- **Exercise**
Transcribe word for word the section of the records below that opens with the line containing "The width and height of the screenshot is (1230, 964)." and closes with the line containing "Task: Pause the"; drop every picture.

Pixel coordinate grounding data
= Beginning of Section =

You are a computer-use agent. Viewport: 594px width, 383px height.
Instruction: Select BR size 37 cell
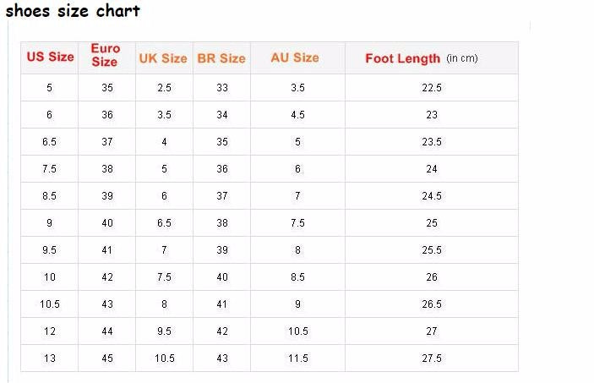tap(222, 196)
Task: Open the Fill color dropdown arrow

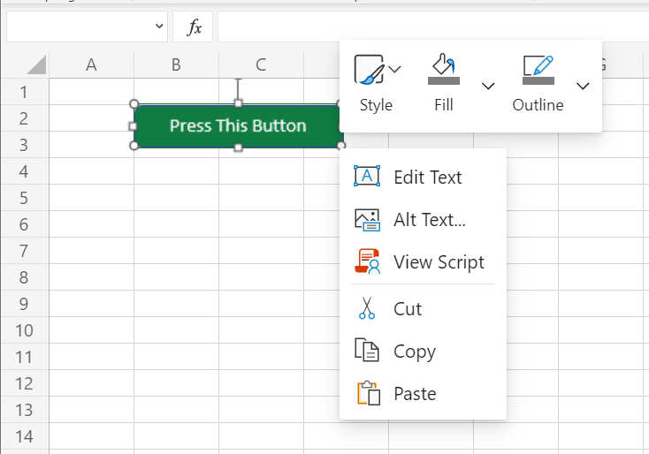Action: [x=488, y=86]
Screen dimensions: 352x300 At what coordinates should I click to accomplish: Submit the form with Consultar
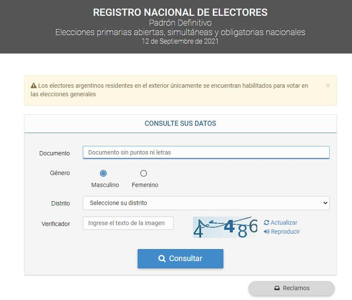coord(180,259)
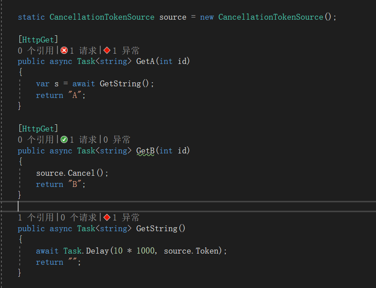Show the "1 异常" details above GetString
The height and width of the screenshot is (288, 376).
point(126,217)
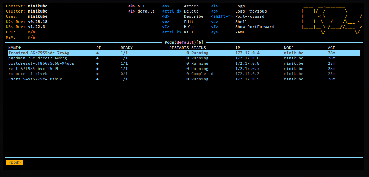Click the grey PF dot for runonce pod
Screen dimensions: 369x177
click(x=97, y=74)
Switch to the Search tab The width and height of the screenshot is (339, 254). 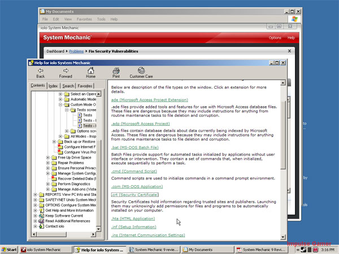68,86
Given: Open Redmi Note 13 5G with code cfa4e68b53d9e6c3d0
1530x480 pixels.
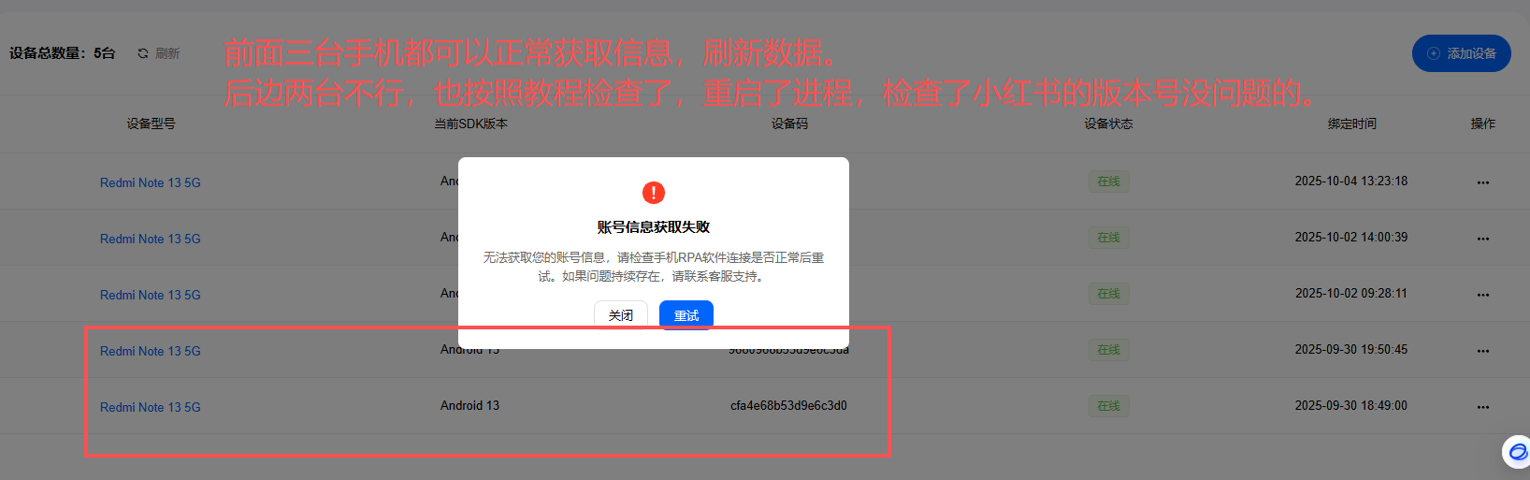Looking at the screenshot, I should pos(151,407).
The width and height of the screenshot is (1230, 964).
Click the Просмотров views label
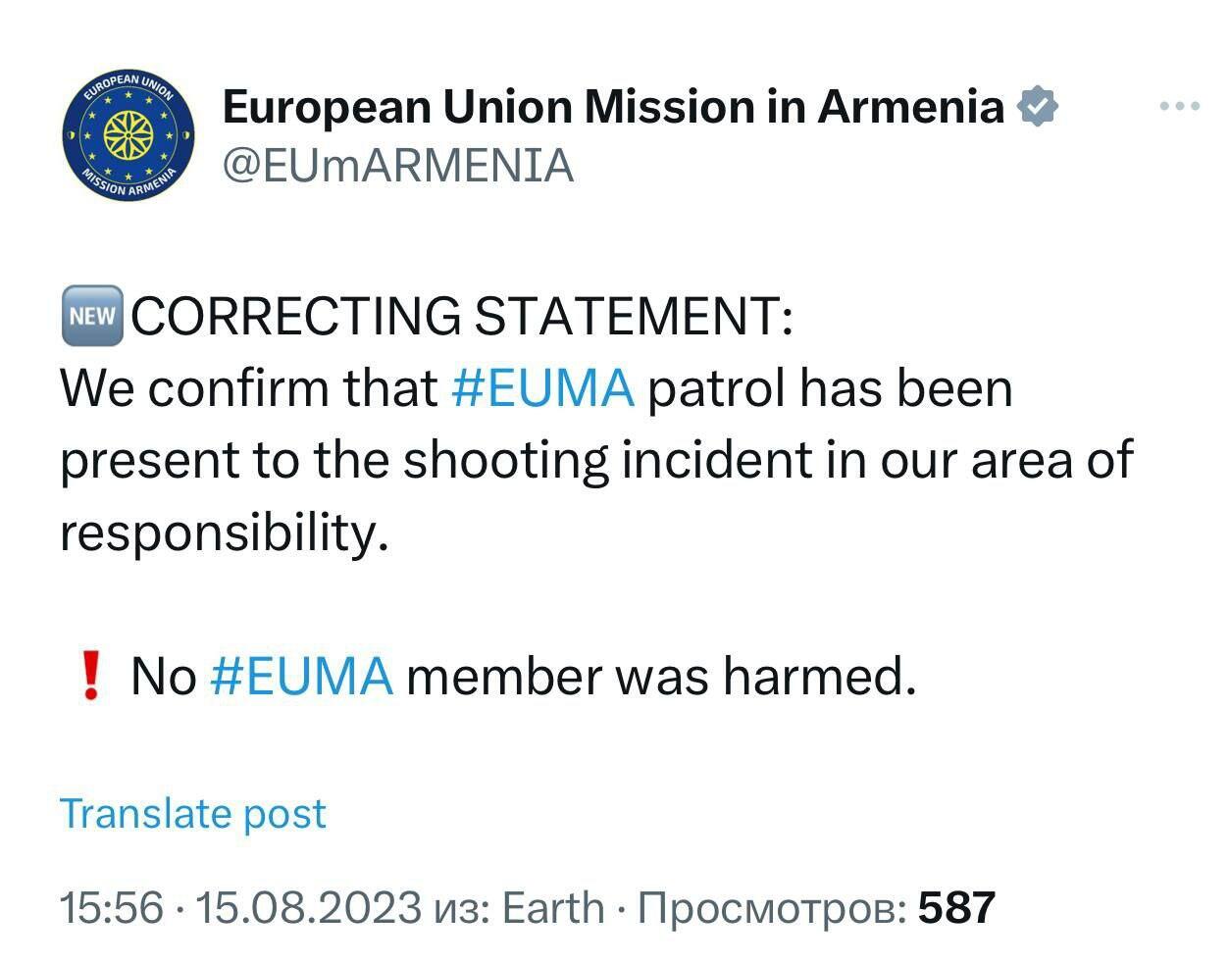[772, 907]
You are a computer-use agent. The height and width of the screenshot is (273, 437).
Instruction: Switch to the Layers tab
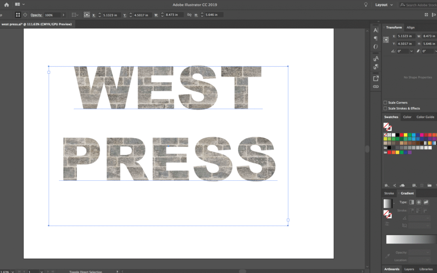409,269
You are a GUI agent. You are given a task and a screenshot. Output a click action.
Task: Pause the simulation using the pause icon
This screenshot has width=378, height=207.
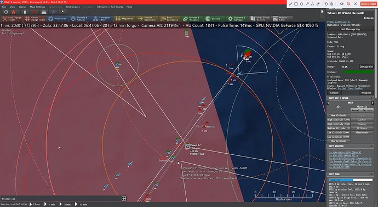click(25, 12)
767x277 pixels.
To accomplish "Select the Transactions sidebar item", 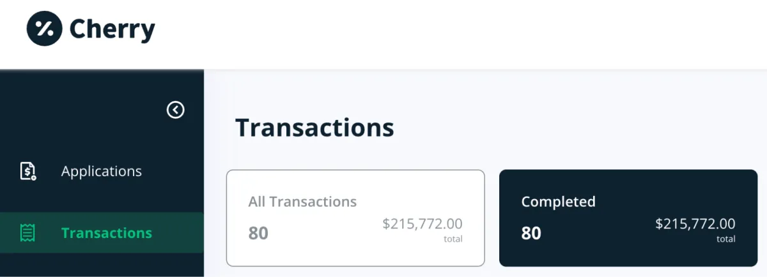I will coord(102,233).
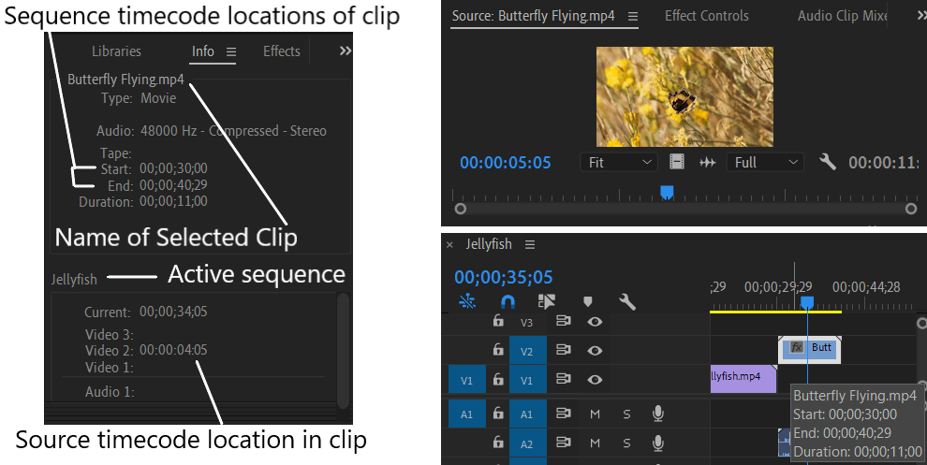Open the Fit zoom level dropdown
The image size is (927, 465).
pyautogui.click(x=620, y=162)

= End of Section =

- **Result below**
The width and height of the screenshot is (1230, 964).
Click the Просмотров views label
[772, 907]
You are a computer-use agent. The height and width of the screenshot is (273, 437).
Instruction: Switch to the Layers tab
409,269
You are a GUI agent. You are given a task and a screenshot. Output a click action.
Task: Pause the simulation using the pause icon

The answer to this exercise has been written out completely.